PROBLEM:
State how many lines of the entries hold the string "computer". Reply with the number alone.

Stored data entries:
· · · · ·

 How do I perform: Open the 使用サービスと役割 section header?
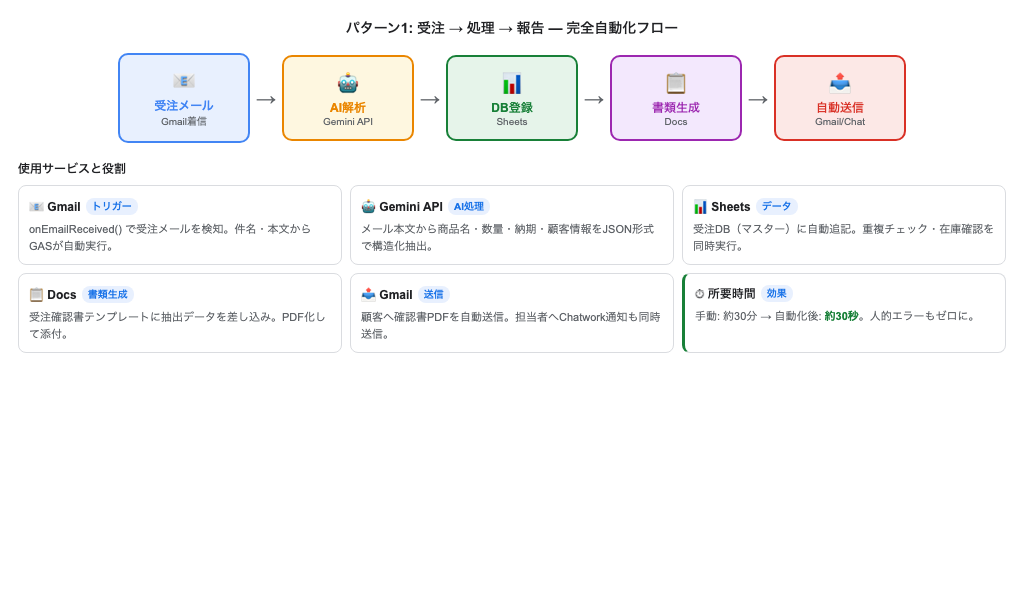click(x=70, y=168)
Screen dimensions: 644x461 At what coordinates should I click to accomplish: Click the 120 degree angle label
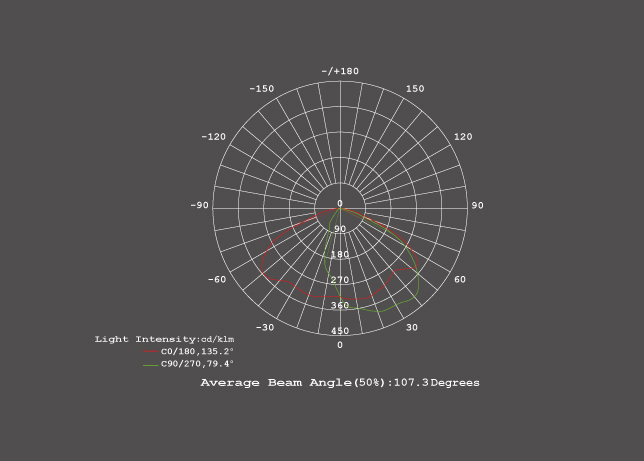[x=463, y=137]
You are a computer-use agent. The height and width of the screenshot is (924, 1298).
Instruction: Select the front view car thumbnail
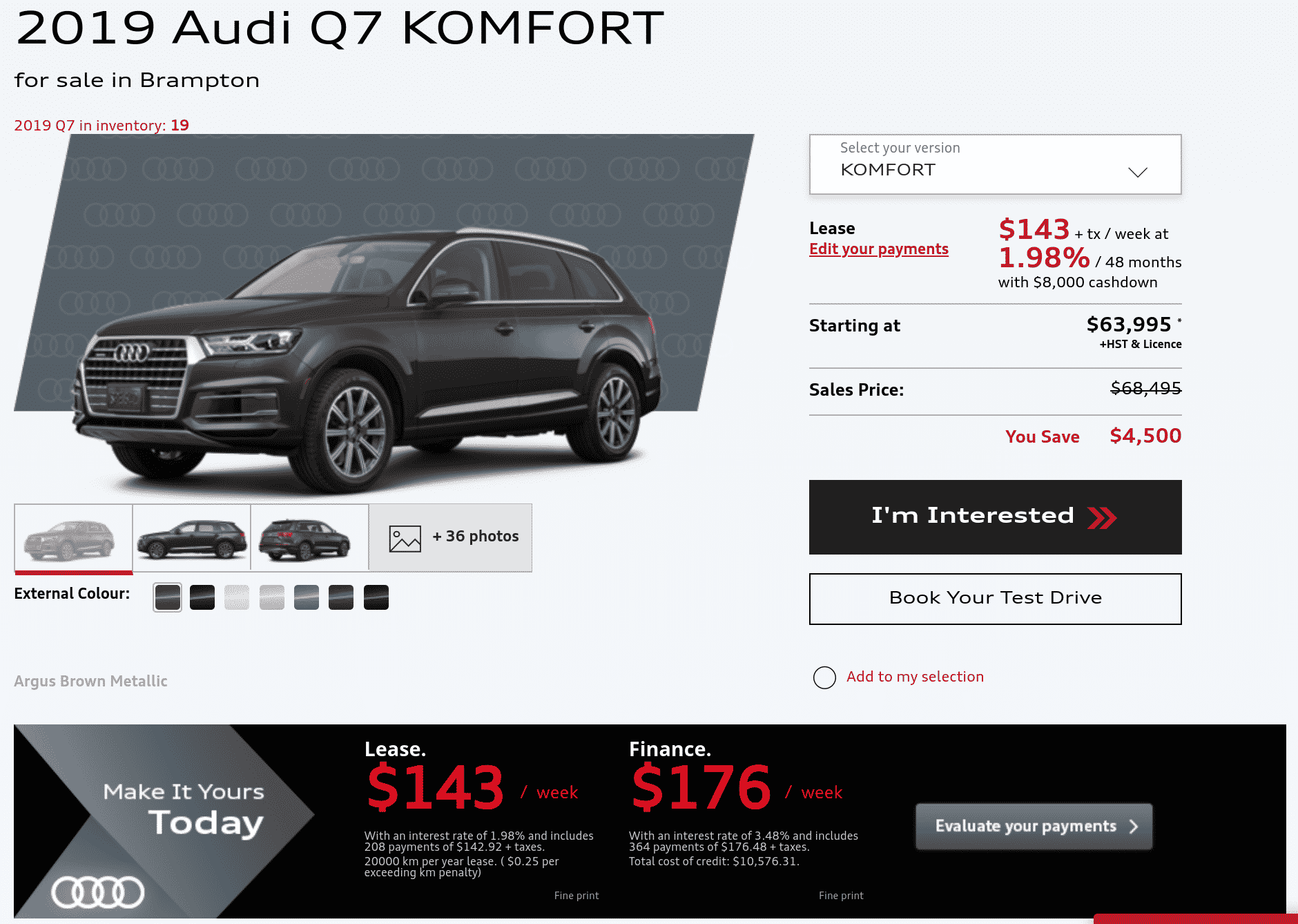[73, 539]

· · · · ·

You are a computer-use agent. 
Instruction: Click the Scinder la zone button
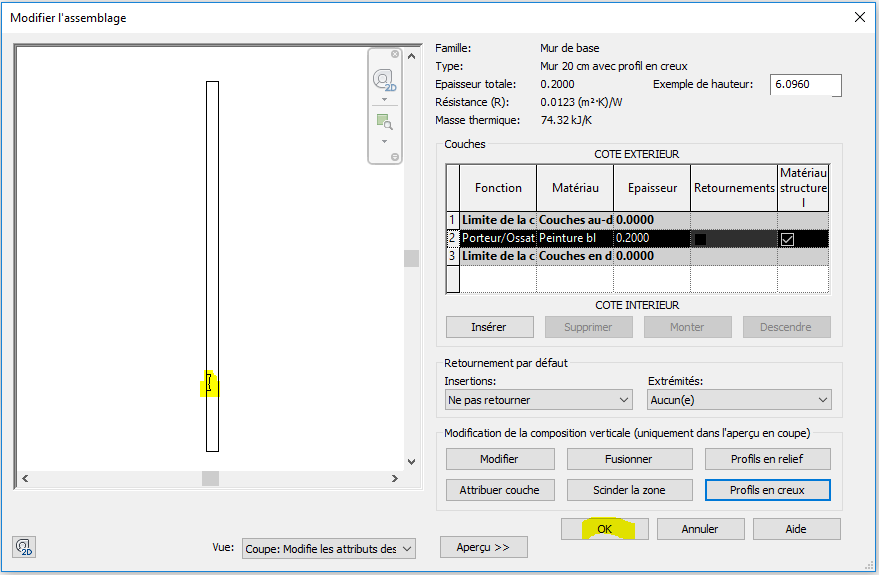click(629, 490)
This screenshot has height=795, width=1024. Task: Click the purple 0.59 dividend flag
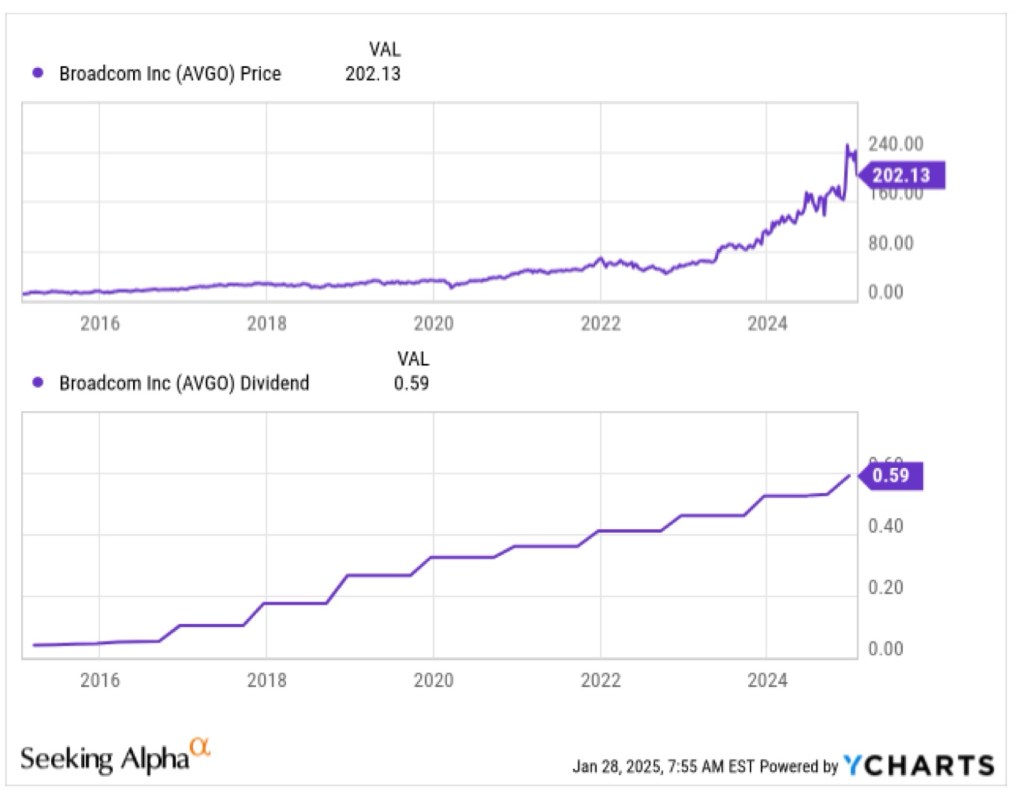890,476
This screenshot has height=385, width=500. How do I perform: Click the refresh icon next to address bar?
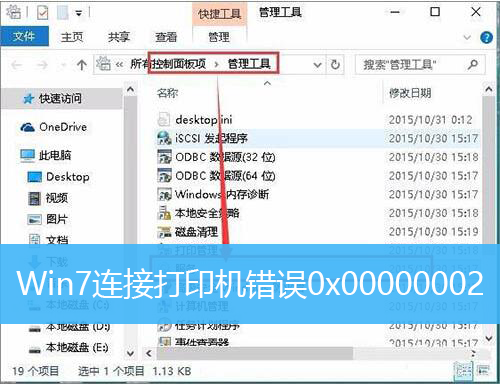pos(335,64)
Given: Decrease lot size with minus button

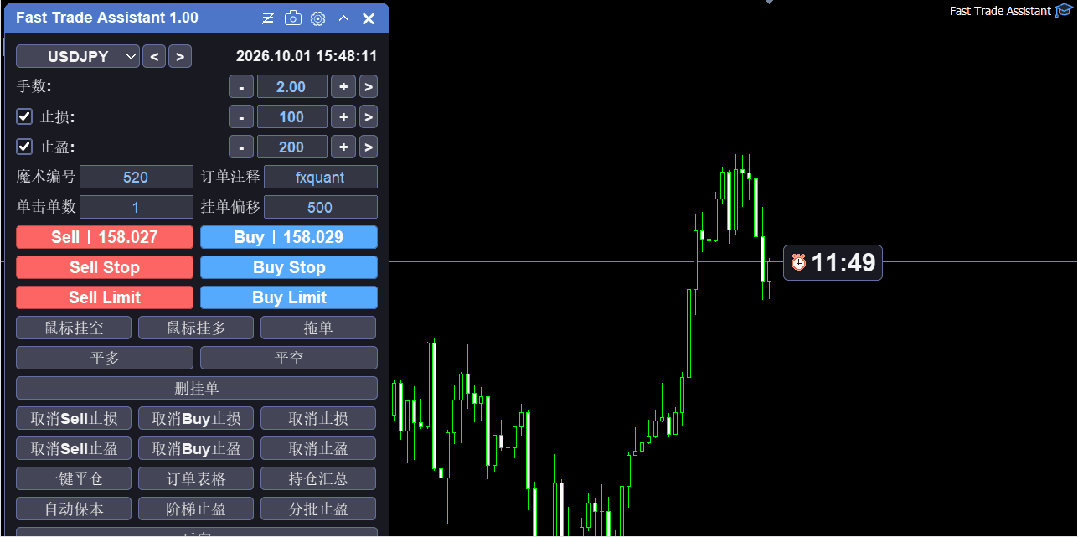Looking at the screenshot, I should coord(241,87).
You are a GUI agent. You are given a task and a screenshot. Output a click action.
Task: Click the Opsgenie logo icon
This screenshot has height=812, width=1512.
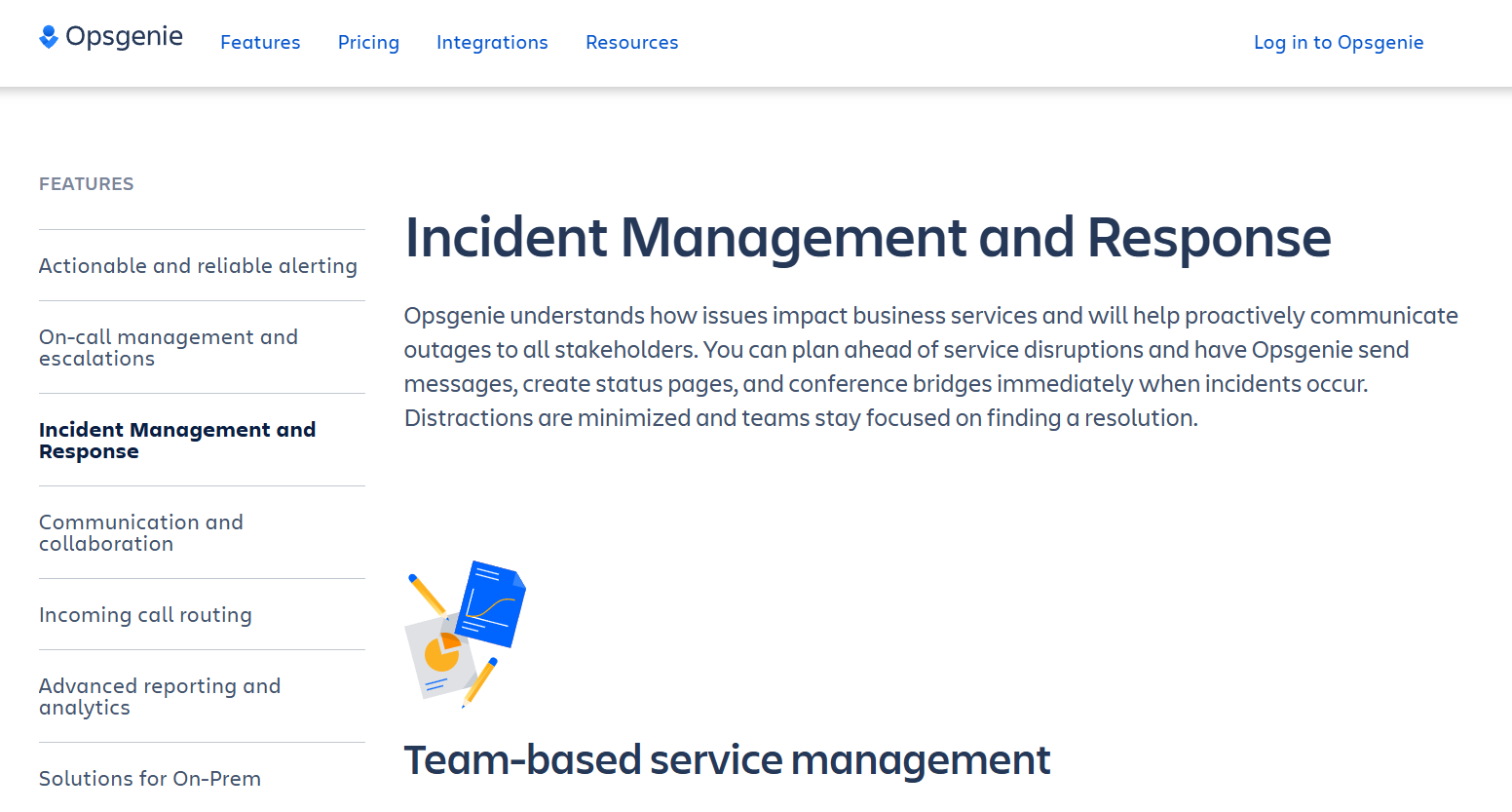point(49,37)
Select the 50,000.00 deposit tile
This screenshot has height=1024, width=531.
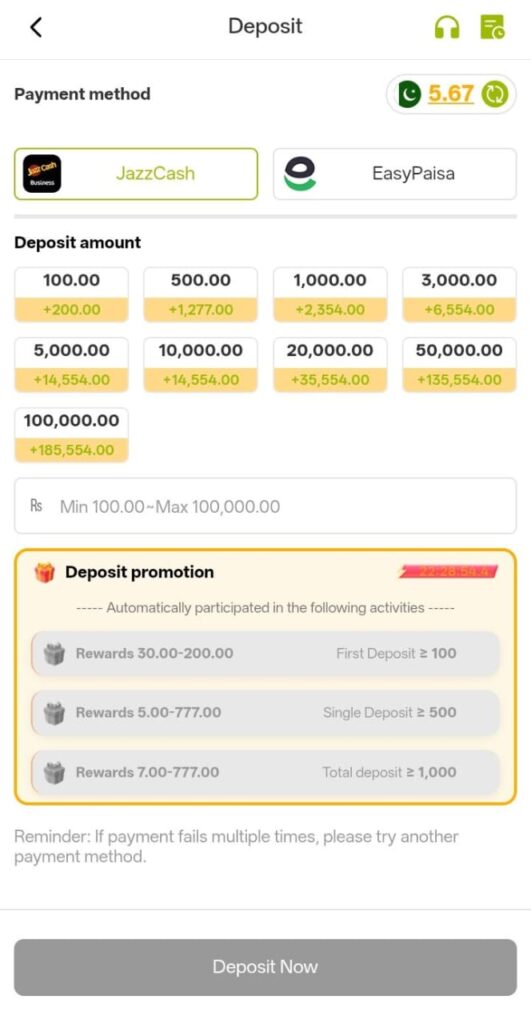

· · · · ·

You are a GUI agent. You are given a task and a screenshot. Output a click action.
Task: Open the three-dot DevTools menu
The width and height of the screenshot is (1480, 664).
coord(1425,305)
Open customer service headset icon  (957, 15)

· · · · ·

SOLUTION TO THIS TASK:
2